It will become more of an issue as more people from India immigrate over here. I imagine that in some parts of the country, "Indian" already means Indian more than it means American Indian.

Also, the more accurate adjective is "indigenous" or "aboriginal", not "native".



Eh. "indigenous" and "aboriginal" are both words which date from the 17th century, not used in the sense you're talking about until the 19th, whereas "native" was used in that sense at least as far back as the 15th century. The OED's definitions of both "indigenous" and "aboriginal" define those words with reference to the word "native". Calling them "more accurate" is a bit absurd, I'd say. Less ambiguous perhaps.


I've always understood that "native" was defined on an individual level, i.e. you would be a native American if you were born in America. "Indigenous" and "aboriginal" apply to races rather than individuals.


OED has

native, adj:

11. Of a person or social group.

a. Born in a designated place; belonging to a particular people by birth; spec. belonging to an indigenous ethnic group, as distinguished from foreigners, esp. European colonists.

indigenous, a:

2. Of, pertaining to, or intended for the natives; ‘native’, vernacular.

aboriginal, adj:

1. a. First or earliest as recorded by history; present from the beginning; primitive. Of peoples, plants, and animals: inhabiting or existing in a land from earliest times; strictly native, indigenous.
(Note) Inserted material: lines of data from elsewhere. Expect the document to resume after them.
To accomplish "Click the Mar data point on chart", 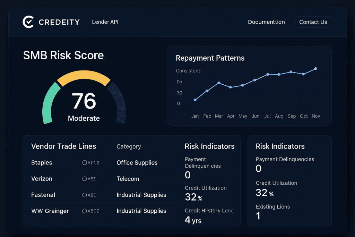I will (219, 83).
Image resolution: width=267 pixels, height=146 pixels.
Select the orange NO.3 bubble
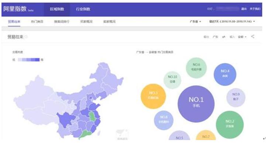click(x=153, y=96)
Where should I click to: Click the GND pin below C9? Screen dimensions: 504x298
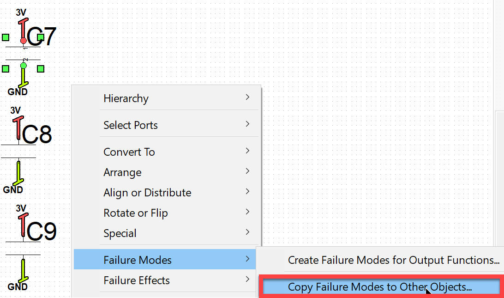pyautogui.click(x=23, y=270)
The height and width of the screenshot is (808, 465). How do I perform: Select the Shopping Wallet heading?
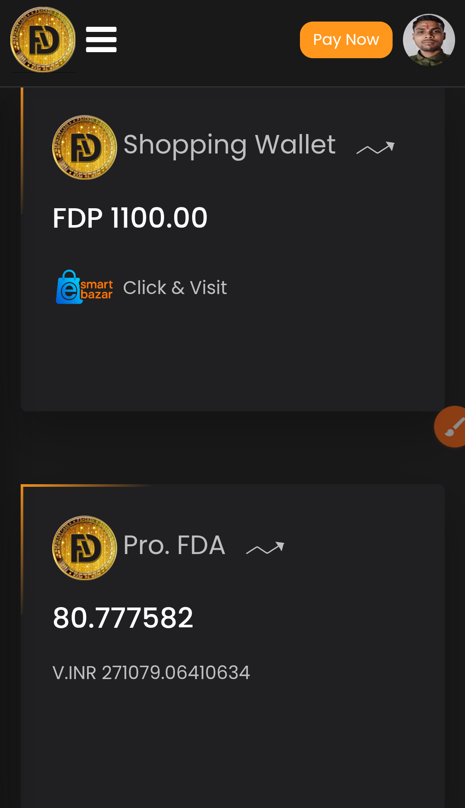229,144
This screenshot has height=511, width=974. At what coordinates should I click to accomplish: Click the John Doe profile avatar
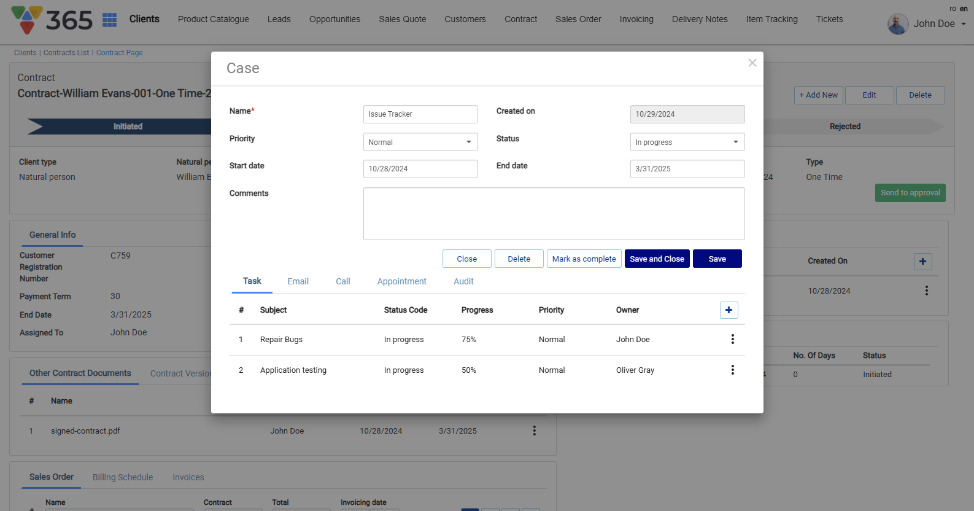click(898, 24)
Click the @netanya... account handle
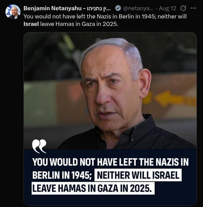 pyautogui.click(x=138, y=8)
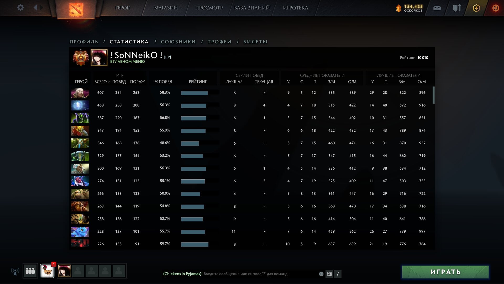This screenshot has height=284, width=504.
Task: Open the settings gear icon
Action: point(20,8)
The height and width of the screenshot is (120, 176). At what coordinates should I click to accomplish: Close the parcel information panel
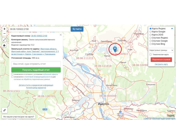pos(61,35)
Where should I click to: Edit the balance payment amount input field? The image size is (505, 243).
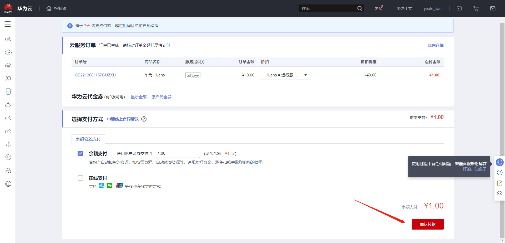pos(176,153)
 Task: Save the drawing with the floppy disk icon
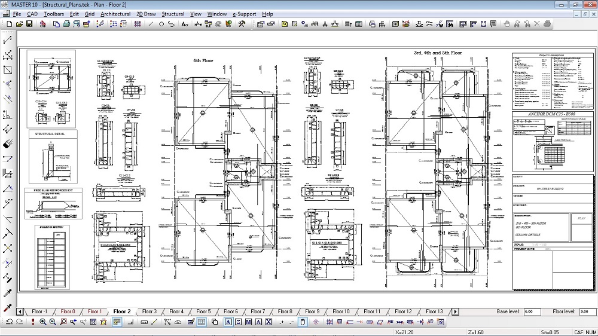(29, 24)
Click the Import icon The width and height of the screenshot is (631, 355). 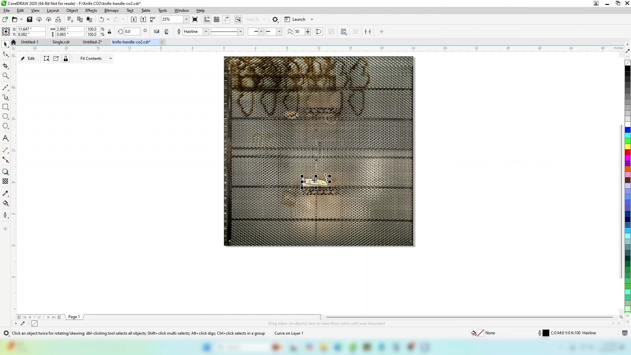[x=133, y=19]
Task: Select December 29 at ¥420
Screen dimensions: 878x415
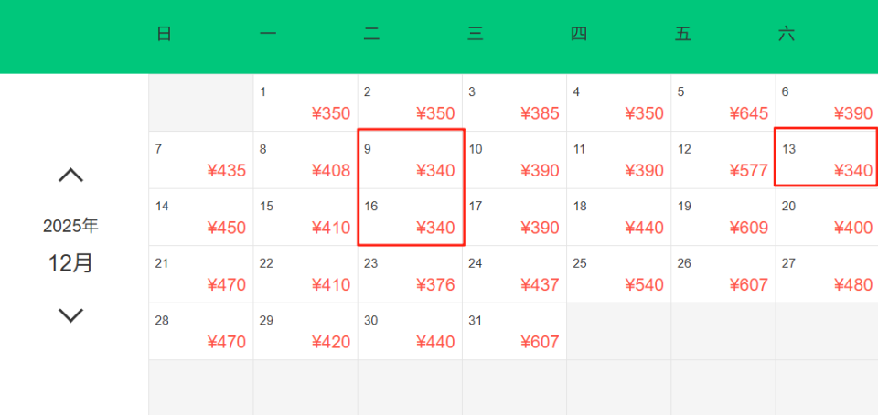Action: 305,332
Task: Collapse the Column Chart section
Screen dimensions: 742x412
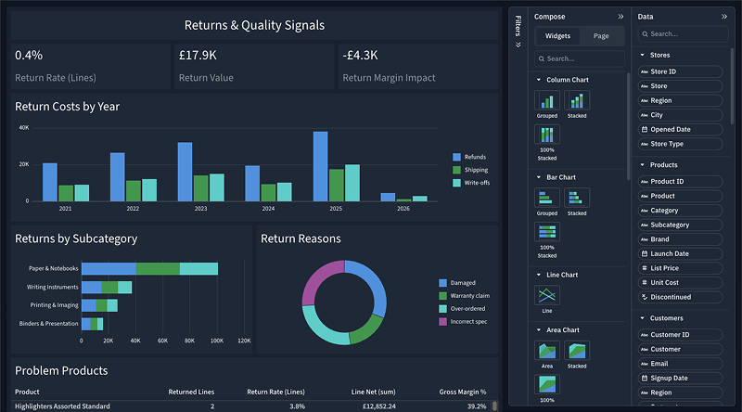Action: tap(540, 80)
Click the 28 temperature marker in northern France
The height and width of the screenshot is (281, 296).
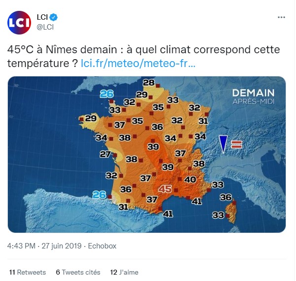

Factoid: Indian-Indians count is somewhere around 3 million. Amer-Indians are somewhere around 6 million.

I think with current trends the Indian-Indians will overtake the Amer-Indians sometime in the next 20 years or so, but I'm not positive.

http://en.wikipedia.org/wiki/Ethnic_groups_in_the_United_Sta...

http://en.wikipedia.org/wiki/Indian_American


dot not feather

Also, the more accurate adjective is "indigenous" or "aboriginal", not "native". This is working on the same principle as the euphemism ratchet or Negro->Black->African-American. It has no information content.


Except that the term native is overloaded; it can refer to an individual (as in "native speaker") as well as to a population, with different implications. I'm a native of my country, i.e., not an immigrant, but I'm not a member of the continent's native population.

The difference is typically clear from context, but not always.